Osnova sekce

  • Please read the following resources for the course.

  • The topic of the class will be large cardinals and their role in set theory and mathematics.

    Monday Feb 20, 2023

    We discussed the general background for the class, both related to set theory and general mathematics.

    For a brief summary of basic facts of set theory, see:

    LECTURE NOTES: SELECTED TOPICS FROM SET THEORY (2022/23), sections 2.1, 2.2

    For more details regarding the very basics of set theory, see:

    SET THEORY, section 1-5.

  • For the examination: You should know all defintions, and statements of the theorems, and be able to summarize the topics discussed below. Detailed proofs will only be required if we discussed them in class.

    February 27, 2023

    We discussed the notion of closed unbounded sets and introduced the notion of the closed unbounded filter. For more details, see 

    LECTURE NOTES: SELECTED TOPICS FROM SET THEORY (2022/23), section 2.3

    March 6, 2023

    We continued to discuss the notion of club sets, stationary sets, non-stationary sets and the club filter at kappa and its relation to Frechet filter (the filter of co-bounded subsets of kappa).

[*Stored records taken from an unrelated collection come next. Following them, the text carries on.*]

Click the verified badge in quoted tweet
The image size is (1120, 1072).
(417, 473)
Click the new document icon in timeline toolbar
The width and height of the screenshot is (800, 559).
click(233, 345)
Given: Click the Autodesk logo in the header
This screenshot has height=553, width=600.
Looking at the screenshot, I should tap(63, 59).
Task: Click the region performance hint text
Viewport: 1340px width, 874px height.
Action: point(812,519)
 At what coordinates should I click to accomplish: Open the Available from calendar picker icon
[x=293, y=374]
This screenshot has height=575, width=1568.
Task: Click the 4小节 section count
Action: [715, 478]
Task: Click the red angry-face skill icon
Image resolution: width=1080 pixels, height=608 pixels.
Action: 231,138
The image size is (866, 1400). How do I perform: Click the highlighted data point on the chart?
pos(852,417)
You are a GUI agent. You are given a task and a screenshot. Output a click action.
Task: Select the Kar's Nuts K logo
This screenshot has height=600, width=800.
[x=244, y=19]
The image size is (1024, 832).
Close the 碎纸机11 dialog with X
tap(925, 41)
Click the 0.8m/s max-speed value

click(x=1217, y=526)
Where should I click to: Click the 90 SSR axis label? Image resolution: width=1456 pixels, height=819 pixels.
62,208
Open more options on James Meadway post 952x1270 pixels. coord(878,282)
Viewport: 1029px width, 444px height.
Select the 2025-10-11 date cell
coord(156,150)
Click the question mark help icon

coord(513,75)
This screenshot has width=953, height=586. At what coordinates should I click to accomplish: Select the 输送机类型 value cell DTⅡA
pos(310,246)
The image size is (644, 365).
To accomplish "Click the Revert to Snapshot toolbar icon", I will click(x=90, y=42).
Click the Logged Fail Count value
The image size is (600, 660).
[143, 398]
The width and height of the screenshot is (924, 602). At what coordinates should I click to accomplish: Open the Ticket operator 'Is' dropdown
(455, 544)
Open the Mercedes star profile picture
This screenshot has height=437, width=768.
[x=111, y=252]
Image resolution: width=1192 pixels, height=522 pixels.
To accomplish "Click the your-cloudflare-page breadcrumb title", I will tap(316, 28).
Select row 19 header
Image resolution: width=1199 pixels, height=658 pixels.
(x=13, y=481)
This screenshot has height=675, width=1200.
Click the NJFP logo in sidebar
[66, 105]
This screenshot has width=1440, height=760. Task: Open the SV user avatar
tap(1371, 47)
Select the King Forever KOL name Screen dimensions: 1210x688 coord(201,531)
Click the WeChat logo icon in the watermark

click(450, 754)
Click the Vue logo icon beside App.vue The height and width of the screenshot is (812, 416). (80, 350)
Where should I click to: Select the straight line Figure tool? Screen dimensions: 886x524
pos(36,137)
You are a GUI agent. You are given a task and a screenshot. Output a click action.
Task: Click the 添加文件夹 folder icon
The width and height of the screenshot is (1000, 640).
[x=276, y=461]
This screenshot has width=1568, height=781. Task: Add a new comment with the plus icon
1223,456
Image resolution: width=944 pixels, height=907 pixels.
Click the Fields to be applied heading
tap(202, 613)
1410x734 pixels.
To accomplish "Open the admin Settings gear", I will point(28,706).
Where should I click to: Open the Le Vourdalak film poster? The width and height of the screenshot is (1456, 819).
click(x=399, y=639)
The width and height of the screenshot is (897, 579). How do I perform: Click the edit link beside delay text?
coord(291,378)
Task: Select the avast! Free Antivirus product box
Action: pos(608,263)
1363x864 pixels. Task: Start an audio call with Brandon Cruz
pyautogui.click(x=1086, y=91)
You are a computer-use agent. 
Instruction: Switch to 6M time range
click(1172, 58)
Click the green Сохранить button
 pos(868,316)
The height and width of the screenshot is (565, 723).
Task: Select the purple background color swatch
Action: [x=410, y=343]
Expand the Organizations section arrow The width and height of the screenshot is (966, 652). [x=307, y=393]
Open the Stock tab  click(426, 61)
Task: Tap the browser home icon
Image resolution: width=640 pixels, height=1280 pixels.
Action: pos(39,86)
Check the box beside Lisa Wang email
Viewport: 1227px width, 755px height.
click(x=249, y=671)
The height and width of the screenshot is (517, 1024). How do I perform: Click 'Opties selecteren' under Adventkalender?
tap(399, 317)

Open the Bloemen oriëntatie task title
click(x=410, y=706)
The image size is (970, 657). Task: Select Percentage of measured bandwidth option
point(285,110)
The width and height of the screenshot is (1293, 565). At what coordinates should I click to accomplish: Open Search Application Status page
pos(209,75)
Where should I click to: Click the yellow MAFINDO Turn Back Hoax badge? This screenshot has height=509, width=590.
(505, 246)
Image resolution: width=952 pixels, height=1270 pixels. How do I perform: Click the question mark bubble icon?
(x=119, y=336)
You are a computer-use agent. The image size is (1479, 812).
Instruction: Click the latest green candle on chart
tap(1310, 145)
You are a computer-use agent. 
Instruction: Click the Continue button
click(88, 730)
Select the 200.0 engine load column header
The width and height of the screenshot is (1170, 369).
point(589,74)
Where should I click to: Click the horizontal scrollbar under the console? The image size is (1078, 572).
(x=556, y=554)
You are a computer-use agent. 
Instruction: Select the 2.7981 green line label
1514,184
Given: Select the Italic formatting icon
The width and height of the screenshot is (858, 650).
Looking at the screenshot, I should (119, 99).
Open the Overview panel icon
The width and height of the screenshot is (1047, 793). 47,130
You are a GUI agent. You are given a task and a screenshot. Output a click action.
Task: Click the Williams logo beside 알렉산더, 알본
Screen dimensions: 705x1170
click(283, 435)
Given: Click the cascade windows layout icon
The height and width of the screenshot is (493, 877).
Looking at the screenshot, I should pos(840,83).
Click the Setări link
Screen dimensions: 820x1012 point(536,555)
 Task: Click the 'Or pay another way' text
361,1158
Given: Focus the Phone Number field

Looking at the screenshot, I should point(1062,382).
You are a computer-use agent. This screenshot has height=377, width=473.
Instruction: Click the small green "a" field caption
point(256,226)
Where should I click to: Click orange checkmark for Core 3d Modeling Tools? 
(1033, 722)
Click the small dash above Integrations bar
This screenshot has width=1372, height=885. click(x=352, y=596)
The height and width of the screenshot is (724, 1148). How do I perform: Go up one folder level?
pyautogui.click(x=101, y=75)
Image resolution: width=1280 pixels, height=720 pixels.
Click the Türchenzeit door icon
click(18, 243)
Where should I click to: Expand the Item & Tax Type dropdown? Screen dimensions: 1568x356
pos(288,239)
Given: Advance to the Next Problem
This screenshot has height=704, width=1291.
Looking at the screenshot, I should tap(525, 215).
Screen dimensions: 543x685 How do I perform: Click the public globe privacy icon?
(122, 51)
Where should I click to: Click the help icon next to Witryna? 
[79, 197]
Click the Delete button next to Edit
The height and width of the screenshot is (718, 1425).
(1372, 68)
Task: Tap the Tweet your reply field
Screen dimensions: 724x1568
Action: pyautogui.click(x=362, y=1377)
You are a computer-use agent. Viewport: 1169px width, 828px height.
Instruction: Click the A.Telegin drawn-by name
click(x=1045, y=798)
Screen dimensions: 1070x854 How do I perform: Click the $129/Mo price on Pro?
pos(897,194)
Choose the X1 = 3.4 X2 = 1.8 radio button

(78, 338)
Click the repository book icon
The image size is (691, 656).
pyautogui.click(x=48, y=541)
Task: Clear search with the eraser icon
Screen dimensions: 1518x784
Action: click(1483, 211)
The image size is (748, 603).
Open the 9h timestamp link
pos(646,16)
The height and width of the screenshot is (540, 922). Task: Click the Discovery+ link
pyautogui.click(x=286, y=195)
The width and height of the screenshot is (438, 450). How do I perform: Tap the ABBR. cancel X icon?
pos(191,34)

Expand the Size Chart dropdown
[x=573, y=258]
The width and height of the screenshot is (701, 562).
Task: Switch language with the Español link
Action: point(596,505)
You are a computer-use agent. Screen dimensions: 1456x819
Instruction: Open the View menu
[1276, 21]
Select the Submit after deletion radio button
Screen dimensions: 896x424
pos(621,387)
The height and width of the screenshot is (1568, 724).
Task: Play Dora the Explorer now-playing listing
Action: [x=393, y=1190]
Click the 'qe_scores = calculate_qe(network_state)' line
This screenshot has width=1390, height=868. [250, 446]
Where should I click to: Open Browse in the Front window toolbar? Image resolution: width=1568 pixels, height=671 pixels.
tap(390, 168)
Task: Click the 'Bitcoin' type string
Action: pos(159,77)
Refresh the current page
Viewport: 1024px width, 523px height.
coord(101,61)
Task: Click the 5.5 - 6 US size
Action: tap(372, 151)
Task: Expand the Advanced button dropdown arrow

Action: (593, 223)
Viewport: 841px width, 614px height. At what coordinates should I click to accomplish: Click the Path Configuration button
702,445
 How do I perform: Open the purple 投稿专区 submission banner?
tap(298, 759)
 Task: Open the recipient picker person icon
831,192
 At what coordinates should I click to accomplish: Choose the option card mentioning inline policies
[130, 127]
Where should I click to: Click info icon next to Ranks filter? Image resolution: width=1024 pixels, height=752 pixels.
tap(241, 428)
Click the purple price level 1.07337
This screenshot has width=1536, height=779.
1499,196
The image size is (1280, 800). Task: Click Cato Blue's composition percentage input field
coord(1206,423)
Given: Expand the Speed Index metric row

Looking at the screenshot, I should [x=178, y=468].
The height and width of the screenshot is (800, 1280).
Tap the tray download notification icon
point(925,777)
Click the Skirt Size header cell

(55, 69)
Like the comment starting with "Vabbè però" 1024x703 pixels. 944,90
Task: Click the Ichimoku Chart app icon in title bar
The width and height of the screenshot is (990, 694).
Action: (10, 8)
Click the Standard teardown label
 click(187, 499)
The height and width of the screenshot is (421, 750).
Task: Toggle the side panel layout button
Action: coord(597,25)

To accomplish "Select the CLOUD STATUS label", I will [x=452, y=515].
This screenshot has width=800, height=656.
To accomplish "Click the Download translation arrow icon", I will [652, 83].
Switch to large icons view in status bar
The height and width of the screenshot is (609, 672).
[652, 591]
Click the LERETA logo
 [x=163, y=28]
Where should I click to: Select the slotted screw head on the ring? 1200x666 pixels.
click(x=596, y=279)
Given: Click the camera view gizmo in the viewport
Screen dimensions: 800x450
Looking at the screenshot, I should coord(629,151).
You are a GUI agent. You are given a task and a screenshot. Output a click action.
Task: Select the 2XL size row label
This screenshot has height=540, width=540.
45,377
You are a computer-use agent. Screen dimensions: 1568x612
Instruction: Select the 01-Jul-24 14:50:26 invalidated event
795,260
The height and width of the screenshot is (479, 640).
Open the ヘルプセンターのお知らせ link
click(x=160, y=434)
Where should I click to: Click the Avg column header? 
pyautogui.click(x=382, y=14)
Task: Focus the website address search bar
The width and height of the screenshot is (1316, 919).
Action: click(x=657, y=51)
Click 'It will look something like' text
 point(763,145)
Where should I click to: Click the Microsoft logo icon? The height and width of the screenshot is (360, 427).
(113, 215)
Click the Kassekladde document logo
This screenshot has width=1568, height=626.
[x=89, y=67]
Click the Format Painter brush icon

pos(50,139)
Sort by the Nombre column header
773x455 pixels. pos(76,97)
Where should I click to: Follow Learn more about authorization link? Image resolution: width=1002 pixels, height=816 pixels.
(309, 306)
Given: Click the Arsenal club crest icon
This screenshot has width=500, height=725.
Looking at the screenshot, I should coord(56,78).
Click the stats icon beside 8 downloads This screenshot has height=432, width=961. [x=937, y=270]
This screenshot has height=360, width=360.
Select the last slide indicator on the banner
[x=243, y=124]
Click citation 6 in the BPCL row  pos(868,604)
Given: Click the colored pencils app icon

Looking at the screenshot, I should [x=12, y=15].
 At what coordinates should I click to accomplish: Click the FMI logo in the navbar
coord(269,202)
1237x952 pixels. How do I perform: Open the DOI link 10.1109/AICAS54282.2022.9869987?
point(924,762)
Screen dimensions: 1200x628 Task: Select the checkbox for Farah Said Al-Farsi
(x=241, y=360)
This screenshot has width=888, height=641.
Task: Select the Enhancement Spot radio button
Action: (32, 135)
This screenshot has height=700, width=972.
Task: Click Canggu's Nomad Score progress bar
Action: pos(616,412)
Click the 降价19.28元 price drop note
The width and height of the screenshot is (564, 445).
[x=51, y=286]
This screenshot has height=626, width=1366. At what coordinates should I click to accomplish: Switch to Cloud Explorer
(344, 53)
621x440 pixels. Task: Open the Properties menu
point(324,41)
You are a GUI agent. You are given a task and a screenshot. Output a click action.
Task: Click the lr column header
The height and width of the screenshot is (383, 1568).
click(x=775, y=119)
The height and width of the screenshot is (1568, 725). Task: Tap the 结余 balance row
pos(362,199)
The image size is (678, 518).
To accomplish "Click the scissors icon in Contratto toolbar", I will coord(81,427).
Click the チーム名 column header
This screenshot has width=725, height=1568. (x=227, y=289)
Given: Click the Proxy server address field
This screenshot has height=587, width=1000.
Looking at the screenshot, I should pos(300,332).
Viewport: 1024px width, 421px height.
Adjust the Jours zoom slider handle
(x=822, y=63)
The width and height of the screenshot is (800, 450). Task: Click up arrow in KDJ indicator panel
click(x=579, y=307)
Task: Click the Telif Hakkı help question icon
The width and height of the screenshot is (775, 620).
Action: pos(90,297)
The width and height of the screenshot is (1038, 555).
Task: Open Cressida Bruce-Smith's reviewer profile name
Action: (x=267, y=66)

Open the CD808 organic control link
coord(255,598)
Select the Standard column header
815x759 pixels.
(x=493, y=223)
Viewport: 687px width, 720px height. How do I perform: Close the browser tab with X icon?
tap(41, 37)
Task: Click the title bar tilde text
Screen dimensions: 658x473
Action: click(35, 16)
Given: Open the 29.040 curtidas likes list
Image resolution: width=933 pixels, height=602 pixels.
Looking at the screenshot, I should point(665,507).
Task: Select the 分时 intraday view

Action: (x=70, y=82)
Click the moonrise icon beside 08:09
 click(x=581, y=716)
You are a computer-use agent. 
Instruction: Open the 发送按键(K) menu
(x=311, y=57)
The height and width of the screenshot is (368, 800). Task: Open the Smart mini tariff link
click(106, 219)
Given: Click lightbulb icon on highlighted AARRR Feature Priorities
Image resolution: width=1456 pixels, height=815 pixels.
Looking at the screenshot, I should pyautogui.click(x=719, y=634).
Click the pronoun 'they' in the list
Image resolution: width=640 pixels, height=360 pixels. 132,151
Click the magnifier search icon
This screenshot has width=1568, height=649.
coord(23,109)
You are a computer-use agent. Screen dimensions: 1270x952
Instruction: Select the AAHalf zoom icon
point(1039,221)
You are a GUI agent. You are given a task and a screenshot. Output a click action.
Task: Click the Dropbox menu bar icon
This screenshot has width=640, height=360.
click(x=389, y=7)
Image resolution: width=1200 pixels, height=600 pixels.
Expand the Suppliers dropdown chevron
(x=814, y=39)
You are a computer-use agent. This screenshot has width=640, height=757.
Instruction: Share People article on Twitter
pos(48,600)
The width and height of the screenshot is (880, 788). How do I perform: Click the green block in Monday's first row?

    For more details, see:

    LECTURE NOTES: SELECTED TOPICS FROM SET THEORY (2022/23), section 2.3 (we covered the following: Claim 2.3. Lemma 2.4, Cor 2.5, Cor 2.6, Lemma 2.7, Lemma 2.8 (optional), Remark 2.9, Lemma 2.10)

    We also discussed that while AC (Axiom of Choice) is enough to extend the Frechet filter on any  regular kappa into an omega-complete ultrafilter (closed under finite intersections), it does not suffice to show that it can be extended into a kappa-complete ultrafilter. If we assume that every kappa-complete filter can be extended into a kappa-complete ultrafilter, we obtain the notion of STRONGLY COMPACT cardinal kappa. In some sense a strong generalization of AC.

    March 13, 2023

    We returned back to our motivation with inaccessible cardinals and models of set theory. See  Section 1 and Section 2 in Honzik-large-cardinals-CH.pdf above. We also discussed generalizations of Ramsey theorem.

    March 20, 2023

    We discussed some counterexamples to partition relations which may hold for an uncountable kappa and also for omega. See Theorem 6.19 (i)-(iii) in lecture notes  Selected topics in set theory above.

    March 27, 2023

    We discussed further partition relations and proved Theorem 6.19 (iv) and Lemma 6.21 in Selected topics in set theory (the proof of 6.19 (iv) has been extended, so please see the new version above).

    Next we moved to discussing kappa-complete non-principal utrafilters and showed that every measurable cardinal must be inaccessible (see Theorem 2.12 in Introduction to large cardinals above).

    Finally, we discussed possible generalizations of Q (rational numbers) and R (real numbers) to uncountable kappa. We observed that the lexicographical order on 2^omega is "almost" isomorphic to the ordering of the reals. The lexicographical order on on 2^kappa is therefore a reasonable generalization. The well-known fact that there is no strictly increasing or decreasing sequence of real numbers of order type omega_1 is therefore generalized by Theorem 6.19(iv) which we mentioned above. If you are interested, more details about possible generalizations of Q and R are given in Section 3.1. in paper A survey of special Aronszajn trees above.

    April 3, 2023

    We discussed the Baire category theorem which states if (X,d) is a complete metric space then the intersection of countably many dense open set is dense. Relatively good proof is here: https://en.wikipedia.org/wiki/Baire_category_theorem

    We connected this theorem with Rasiowa-Sikorski theorem which states that if (P,<) is a partially ordered set, then for every countable collection of dense open sets {D_n; n < \omega} in P there exists a filter G on P which meets every D_n. (See  the paragraph before Definition 8.1 for terminology and Lemma 8.8 for proof, in Selected topics...)

    We mentioned Martin's Axiom (MA) which extends this result to omega_1 many dense sets if (P,<) satisfies some extra condition (that of having the countable chain condition). See Section 8.2, in particular Definition 8.7, in Selected topics...)

    In our class on Monday 17.4. we will indicate how to extend this more partial orders and how it relates to large cardinals and also to problems in mathematics (Whitehead's problem, Kaplansky's conjecture).

    April 17, 2023

    We started to disucss the first application, related to the Suslin problem. The application of MA is simple in this case, but some knowledge of infinite trees is required. A brief introduction is in Selected topics... Section 3.2, more details about Suslin trees in Section 4.2, and the application of MA in Theorem 8.11.

    April 24,2023

    We reviewed Whitehead's and Kaplansky's conjecture, see Selected topics... Sections 8.2.1 and 8.3.1, respectively.